Personal leave (covering both sick and carers leave) is both an entitlement and workplace right that is provided to all full-time and part-time employees under the National Employment Standards (NES). The  NES provides that an eligible employee is entitled to a yearly personal leave entitlement of 10 days for full-time employees, and pro-rata for part-time employees, that is based on their ordinary hours of work. An employee can take as much paid sick leave as they have accumulated where they are not fit for work because of an illness or injury, provided that they comply with requests from their employer to provide reasonable supporting evidence.

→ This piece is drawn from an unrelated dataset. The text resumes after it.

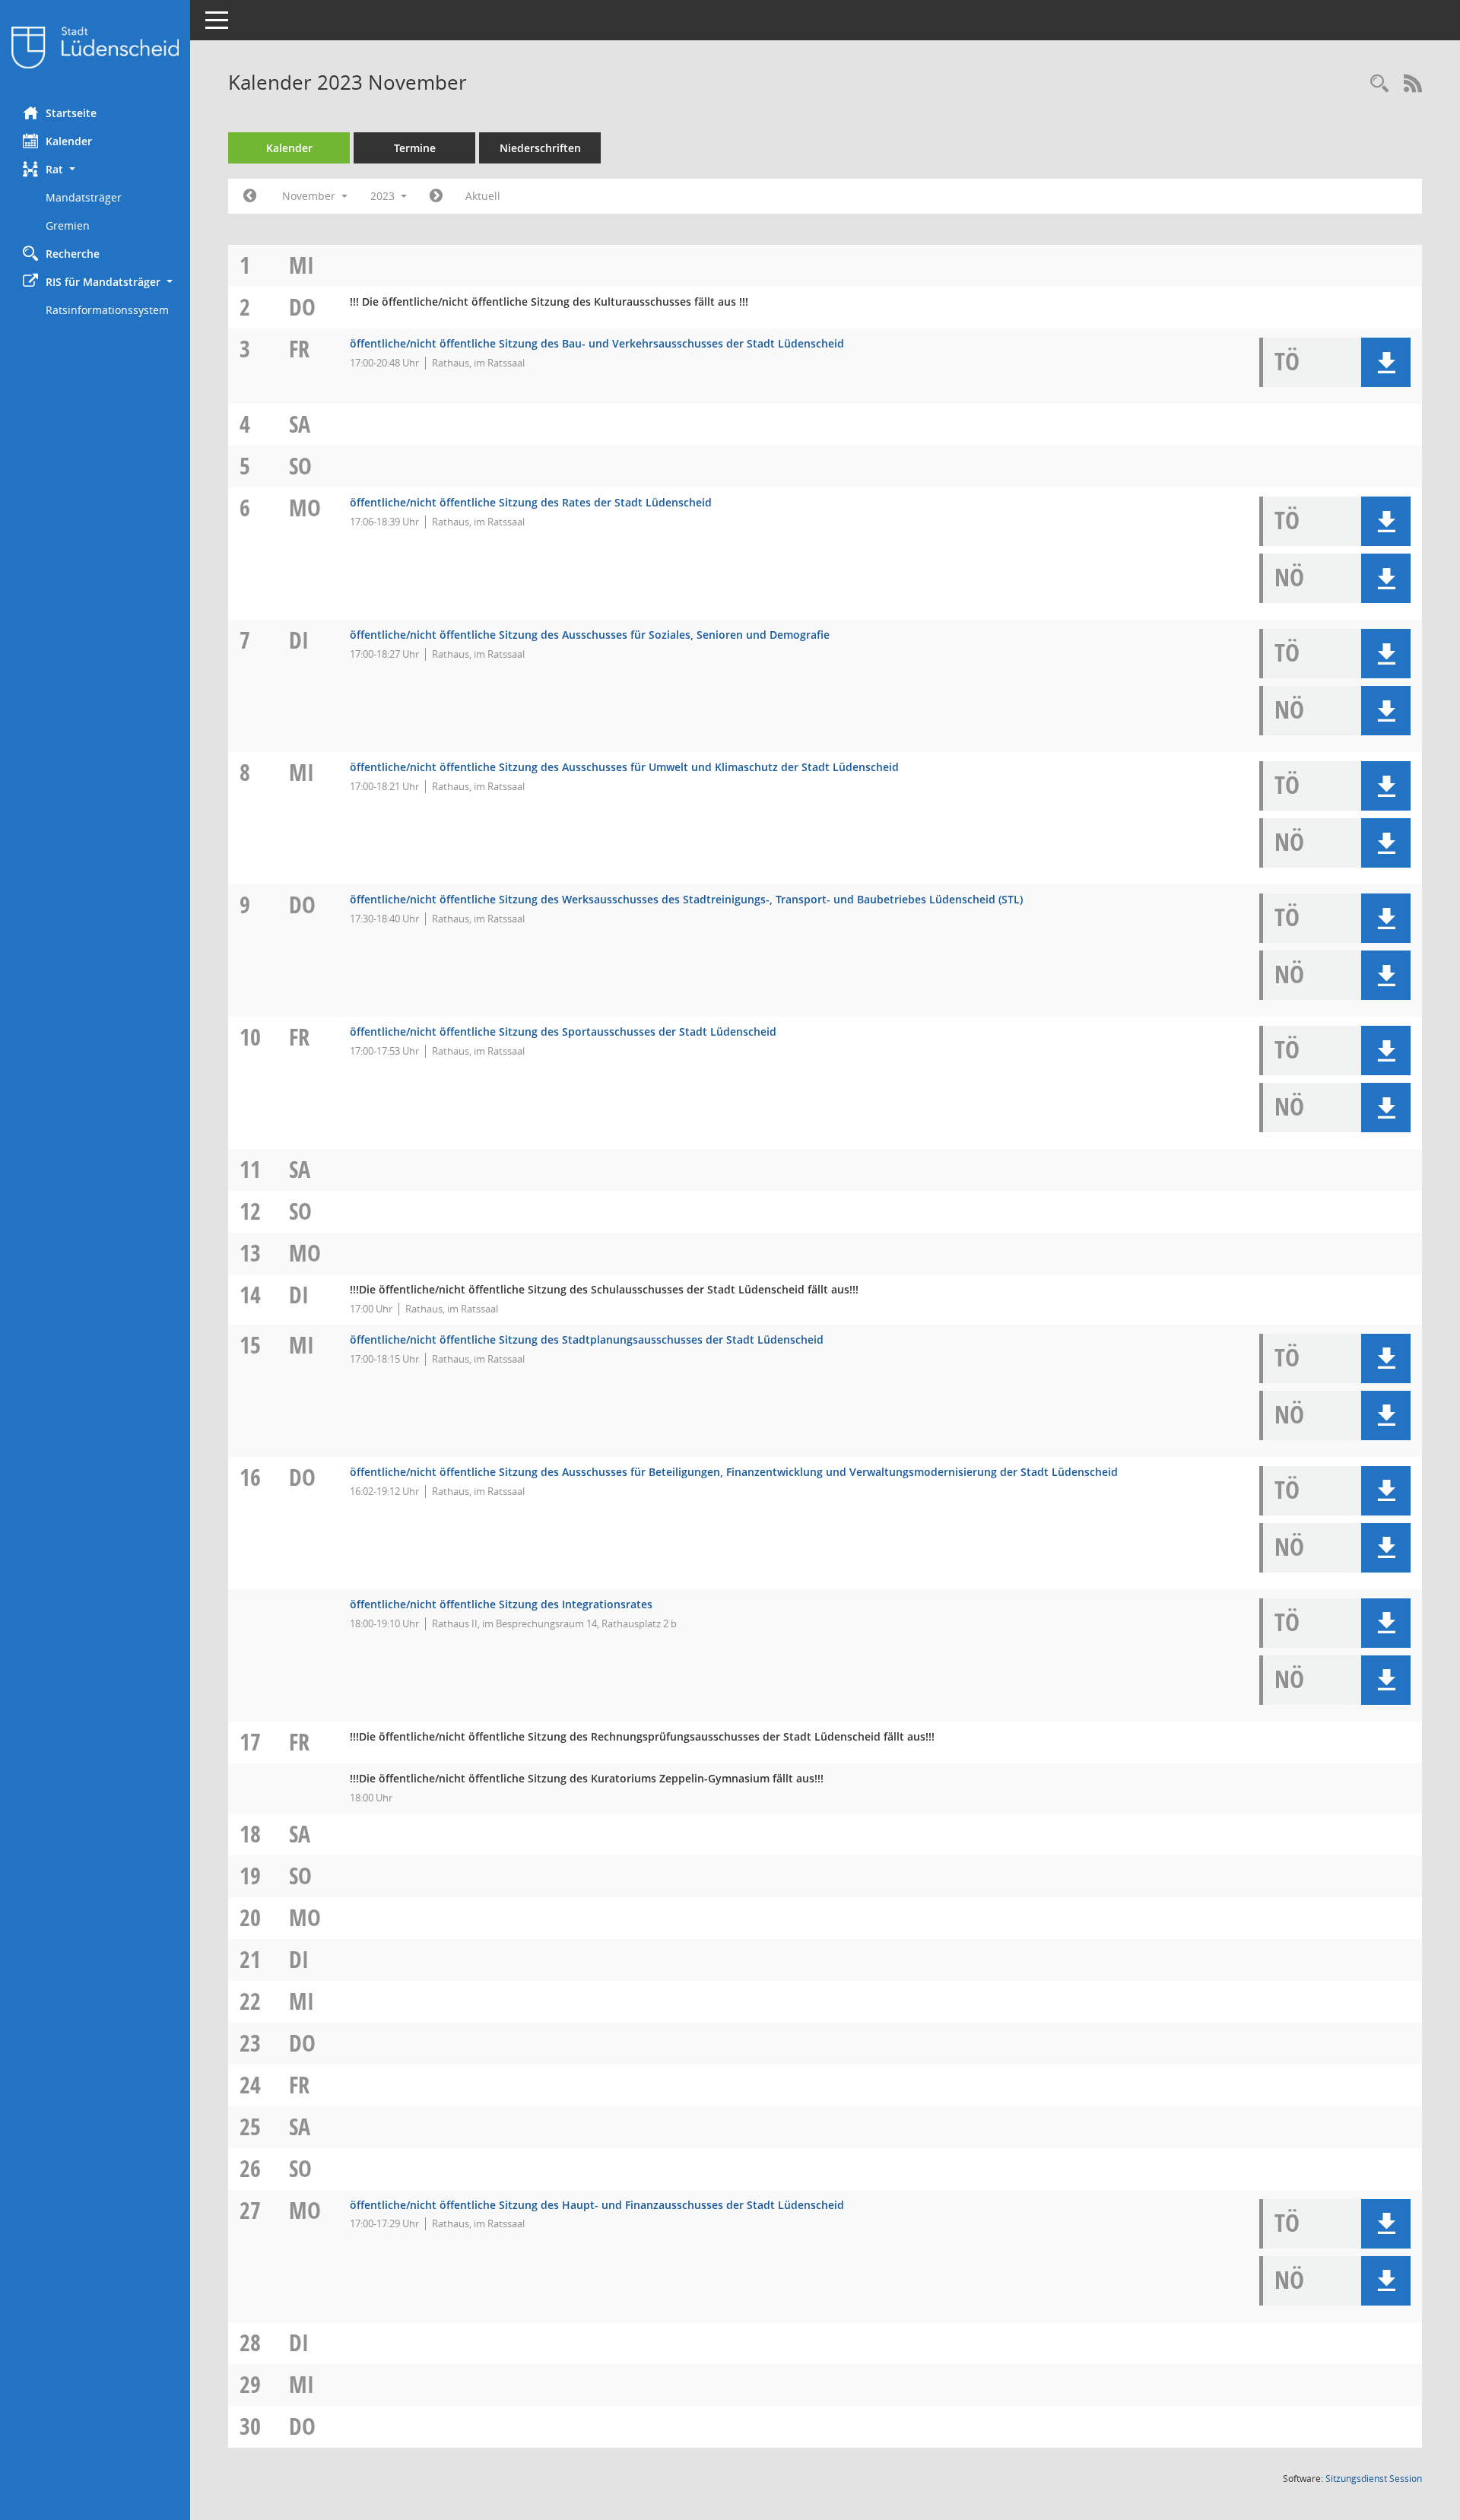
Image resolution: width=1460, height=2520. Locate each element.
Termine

The Fair Work Act 2009 prohibits an employer from taking adverse action against an employee for having utilised a workplace right. A person will be deemed to have a workplace right under the Act if they:

  • are entitled to the benefit of a workplace law, workplace instrument or an order made by an industrial body.
  • have a role or responsibility under a workplace law, workplace instrument or order made by an industrial body.
  • are able to initiate or participate in a process or proceedings under a workplace law or instrument.
  • are able to make a complaint or inquiry to a person or body with capacity to seek compliance with a workplace law or instrument, or
  • are able to make a complaint or inquiry in relation to their employment.

Given the general protections that are afforded under the Fair Work Act 2009, an employer generally cannot discipline or terminate an employee on the grounds of them having exercised a right to take paid personal leave.

Non-temporary absences

Where an employee’s absence:

  • exceeds a period of three consecutive months, or a total of more than 3 months over a 12 month period and
  • includes a period of unpaid personal leave

The employee may no longer have protections from unfair dismissal.  

Dismissal of an employee who has been absent for more than three months (including a period of unpaid leave) is a complex matter and requires that due process be followed. Advice should be sought from our HR Advisory team prior to such a process being commenced. 

When can disciplinary action occur?

While the taking of personal leave itself is a protected entitlement, an employer may have a valid reason to undertake a disciplinary process with an employee for reasons that are associated with their taking of personal leave.

For example, where:

The employee has failed to comply with notification and evidence requirements when taking a period of personal leave.

An employee is required to let their employer know that they are going to be absent on sick or carer’s leave as soon as is reasonably possible (this may at times be after the leave has started).

An employee may also be requested to provide evidence that supports that the employee took the leave because they:

  • were not able to attend work because of an illness or injury, or
  • needed to provide care or support to an immediate family or household member.

Should an employee refuse to comply with the requirement to provide notification of their absence or to provide reasonable evidence to support their absence, disciplinary action may be warranted.

The employee takes a period of personal leave when it can be evidenced that they did not have an entitlement to do so.

For example, if an employee tales a period of personal leave when they were not unfit for work due to illness or injury or where they were not required to provide care for an immediate family or household member.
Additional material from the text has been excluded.